Chloe Fugle (chloe.m.fugle.23@dartmouth.edu), 6/7/22, CS72 Final Project 

A searchable database of the Dartmouth College courses and their descriptions to allow students to more easily find classes related to their interests. The search uses a TF-IDF and WordNet algorithm to return the most relevant courses.  

### Instructions:  
To run the program, select Runtime -> Run all. Please note that due to the structure of the Dartmouth Timetable website, the program will take about 15 minutes to compile a searchable database.   
To avoid this wait time, a file "course_desc.txt" has been included with the submission. This file contains the scraped and processed text. Upload the file to the Google Colab runtime using the file icon to the left and run every cell except for the cell titled "Full web-scraper."  
Once the pre-processing functions have been run, the search function (the last cell) can be run as many times as desired to search for courses.
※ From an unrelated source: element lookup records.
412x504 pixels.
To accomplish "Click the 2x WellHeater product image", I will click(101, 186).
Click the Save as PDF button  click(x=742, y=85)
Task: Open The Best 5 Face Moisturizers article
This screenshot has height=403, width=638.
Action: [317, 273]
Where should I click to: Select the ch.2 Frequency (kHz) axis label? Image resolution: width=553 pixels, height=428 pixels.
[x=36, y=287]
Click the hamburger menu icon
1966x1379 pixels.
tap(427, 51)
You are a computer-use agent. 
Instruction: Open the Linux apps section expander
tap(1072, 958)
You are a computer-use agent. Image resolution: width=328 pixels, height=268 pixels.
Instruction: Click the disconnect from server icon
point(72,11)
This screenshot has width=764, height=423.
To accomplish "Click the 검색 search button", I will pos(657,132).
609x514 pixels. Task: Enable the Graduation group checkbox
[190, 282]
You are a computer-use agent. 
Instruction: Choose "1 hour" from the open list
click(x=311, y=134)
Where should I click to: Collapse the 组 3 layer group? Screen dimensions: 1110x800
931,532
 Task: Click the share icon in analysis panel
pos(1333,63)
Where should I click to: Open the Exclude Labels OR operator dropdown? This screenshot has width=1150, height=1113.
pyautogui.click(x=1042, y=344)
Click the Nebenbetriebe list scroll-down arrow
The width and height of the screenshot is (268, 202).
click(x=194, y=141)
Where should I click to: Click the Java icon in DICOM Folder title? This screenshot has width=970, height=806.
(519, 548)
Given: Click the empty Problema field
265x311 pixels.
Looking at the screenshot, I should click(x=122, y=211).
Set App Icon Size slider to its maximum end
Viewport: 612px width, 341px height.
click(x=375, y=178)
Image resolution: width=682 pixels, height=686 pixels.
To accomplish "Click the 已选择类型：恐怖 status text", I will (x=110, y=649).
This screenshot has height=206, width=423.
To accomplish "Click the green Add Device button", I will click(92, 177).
Courses are listed in order of relevance to the user's search.



In [17]:
# import necessary packages

import requests
from bs4 import BeautifulSoup
import re
import fileinput
from sklearn.feature_extraction.text import TfidfVectorizer
import pandas as pd
import nltk
from nltk.corpus import stopwords
nltk.download('stopwords')
from IPython.display import display
from sklearn.metrics import pairwise_distances
import numpy as np
from nltk.corpus import wordnet
nltk.download('wordnet')

cell_executed = False

[nltk_data] Downloading package stopwords to /root/nltk_data...
[nltk_data]   Package stopwords is already up-to-date!
[nltk_data] Downloading package wordnet to /root/nltk_data...
[nltk_data]   Package wordnet is already up-to-date!


In [10]:
# Fetches the HTML text of the information contained within the table of courses
# on the Dartmouth Timetable, found at https://oracle-www.dartmouth.edu/dart/groucho/timetable.display_courses
#
# input: none
# output: BeautifulSoup HTML object containing HTML text of all courses offered,
#     note: this includes the URL to the course description, but not the 
#           description itself

def get_data():
    trm = '202209' #22F
    url = "https://oracle-www.dartmouth.edu/dart/groucho/timetable.display_courses"
    payload = {
        'classyear' : '2008',
        'searchtype' : 'Subject Area(s)',
        'pmode' : 'public',
        'term' : '',
        'levl' : '',
        'fys' : 'n',
        'wrt' : 'n',
        'pe' : 'n',
        'review' : 'n',
        'crnl' : 'no_value',
        'termradio' : 'allterms',
        'terms' : '202209',
        'hoursradio' : 'allhours',
        'periods' : 'no_value',
        'subjectradio' : 'allsubjects',
        'depts' : 'no_value',
        'deliveryradio' : 'alldelivery',
        'deliverymodes' : 'no_value',
        'distribs_i' : 'no_value',
        'distribs_wc' : 'no_value',
        'distribradio' : 'alldistribs',
        'distribs' : 'no_value',
        'sortorder' : 'dept'
    }

    rdata = requests.post(url, data = payload) #sends search criteria to Timetable, recieves HTML
    soup = BeautifulSoup(rdata.text, features="lxml") #initializes LXML from above as soup object for searching

    datatable = soup.find('div', class_= 'data-table')
    
    return datatable

In [11]:
# Extracts course names and descriptions from the HTML text, creates a file
# containing one course name (whitespace) and course description on each line.
# Follows the link provided for each course to scrape the course description.
#   note: due to the structure of the Dartmouth Timetable, this function 
#         takes about 14 min to run
#
# input: BeautifulSoup HTML object containing the text of all courses offered
# output: file ("class-desc.txt") and dictionary containing the course and course descriptions

def make_list_file(datatable):

    timetable = open("timetable.txt", "w+")
    timetable.write(datatable.text)
    timetable.close()
    
    # group information about each course together in a dictionary
    i = 0   # file line number
    j = -1  # current class line number
    match = re.compile(r'202209').search
    class_dict = {}
    name_num_dict = {}
    temp_list = []
    class_name = ""
    timetable = open("timetable.txt", "r")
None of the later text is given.